» **Directions for this task**
I need the lines below from the one with "Promotional Website (188, 1254)" down to the one with "Production & Photography (188, 1438)" reproduced exactly, both ends included, and nothing else.

(Stored items)
• • •
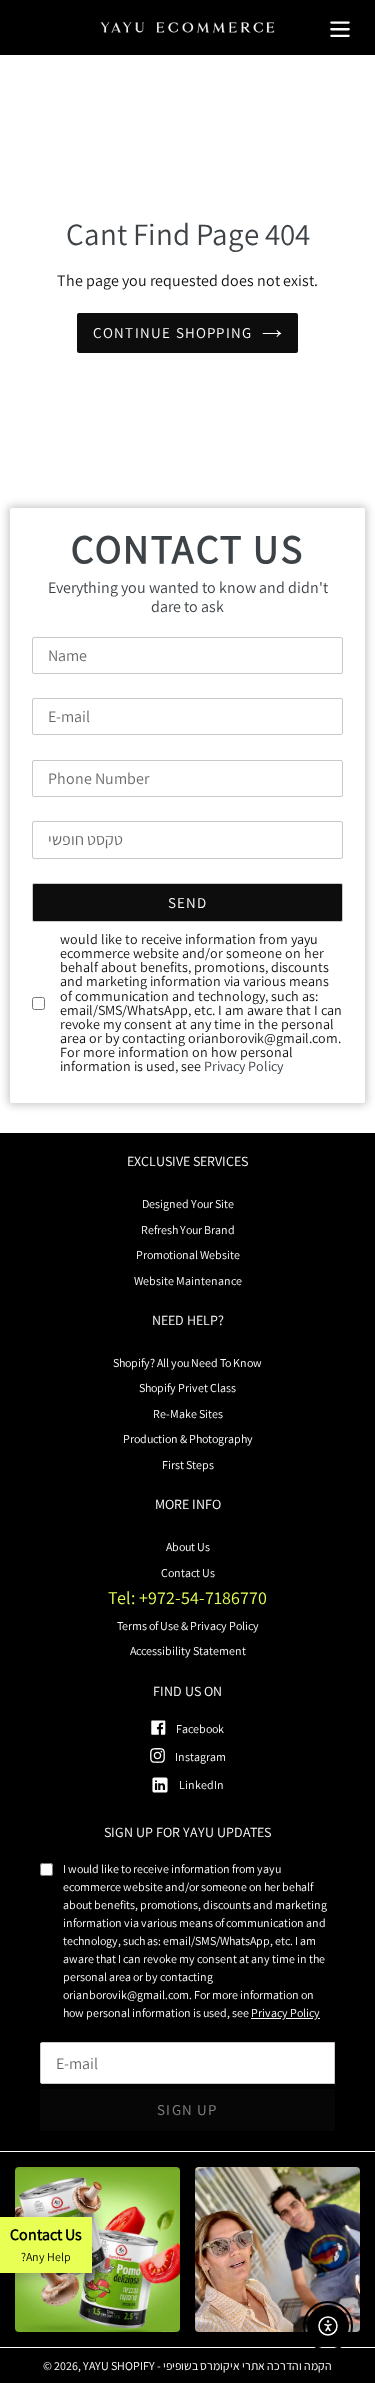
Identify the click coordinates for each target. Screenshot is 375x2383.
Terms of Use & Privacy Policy (188, 1625)
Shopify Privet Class (187, 1387)
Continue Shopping (172, 332)
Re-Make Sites (188, 1413)
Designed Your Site (188, 1203)
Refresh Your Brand (188, 1229)
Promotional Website (188, 1254)
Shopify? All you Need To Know (187, 1362)
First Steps (188, 1464)
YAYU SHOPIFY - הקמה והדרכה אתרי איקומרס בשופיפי (207, 2366)
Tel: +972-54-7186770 (187, 1597)
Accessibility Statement (188, 1650)
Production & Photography (188, 1438)
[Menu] (340, 27)
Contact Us (188, 1572)
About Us (188, 1546)
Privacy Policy (243, 1066)
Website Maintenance (188, 1280)
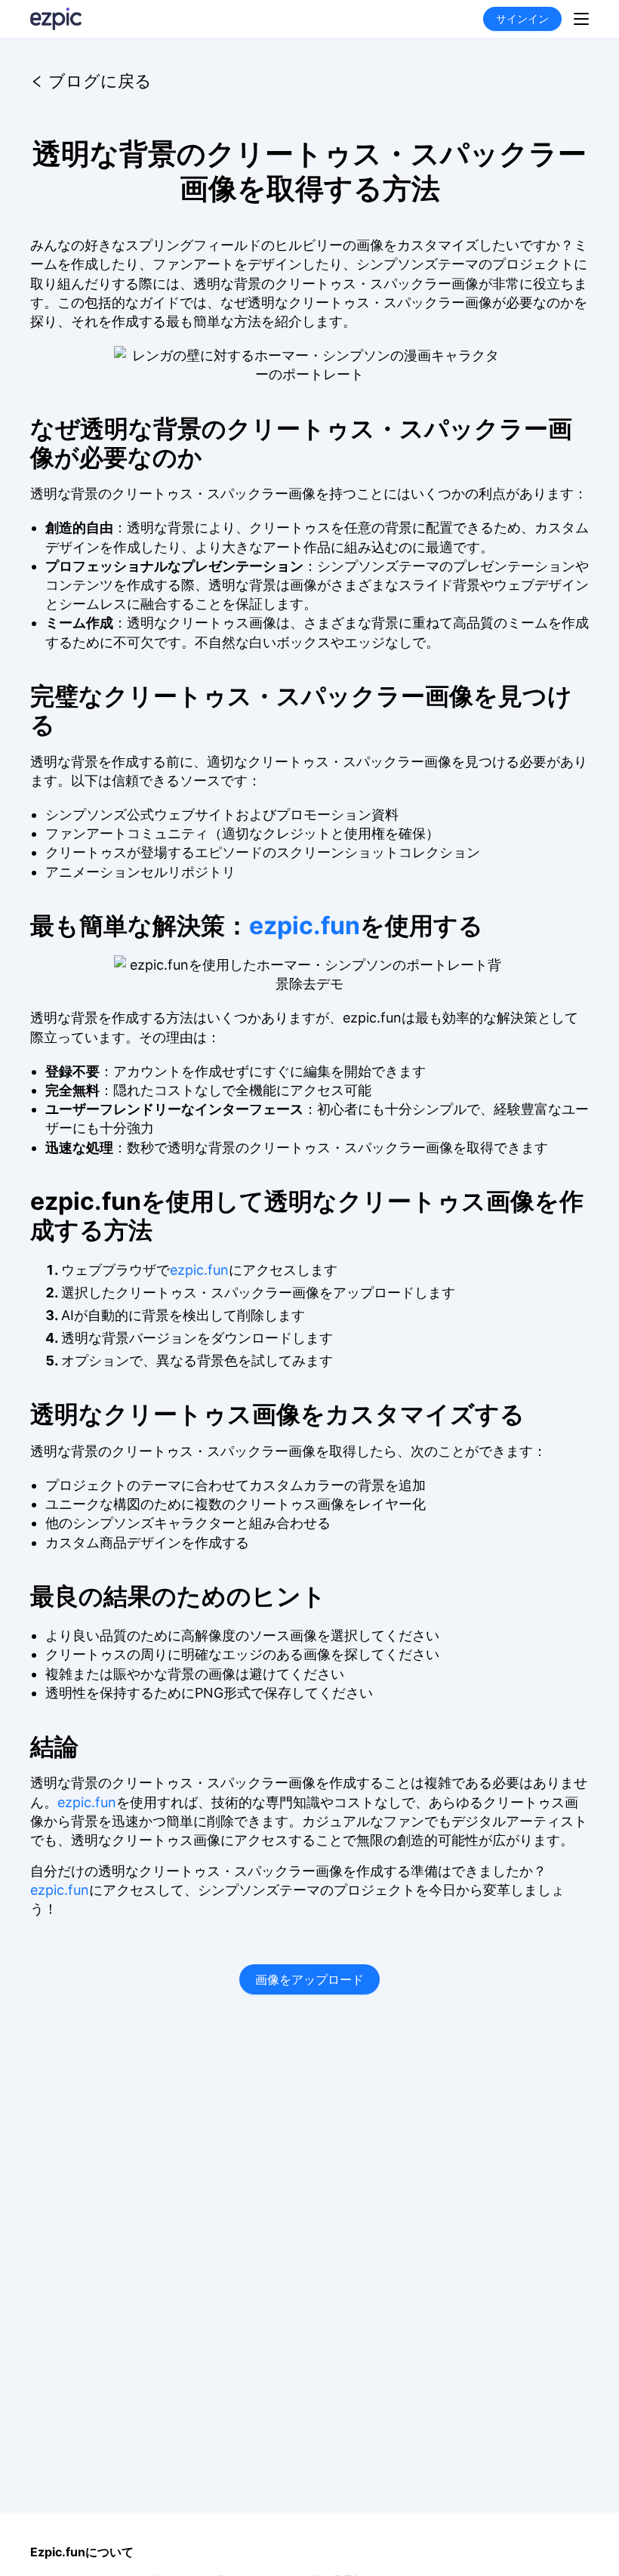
• • •
» **Result below**
Promotional Website (188, 1254)
Shopify? All you Need To Know (187, 1362)
First Steps (188, 1464)
YAYU SHOPIFY - הקמה והדרכה אתרי איקומרס בשופיפי (207, 2366)
Tel: +972-54-7186770 (187, 1597)
Accessibility Statement (188, 1650)
Production & Photography (188, 1438)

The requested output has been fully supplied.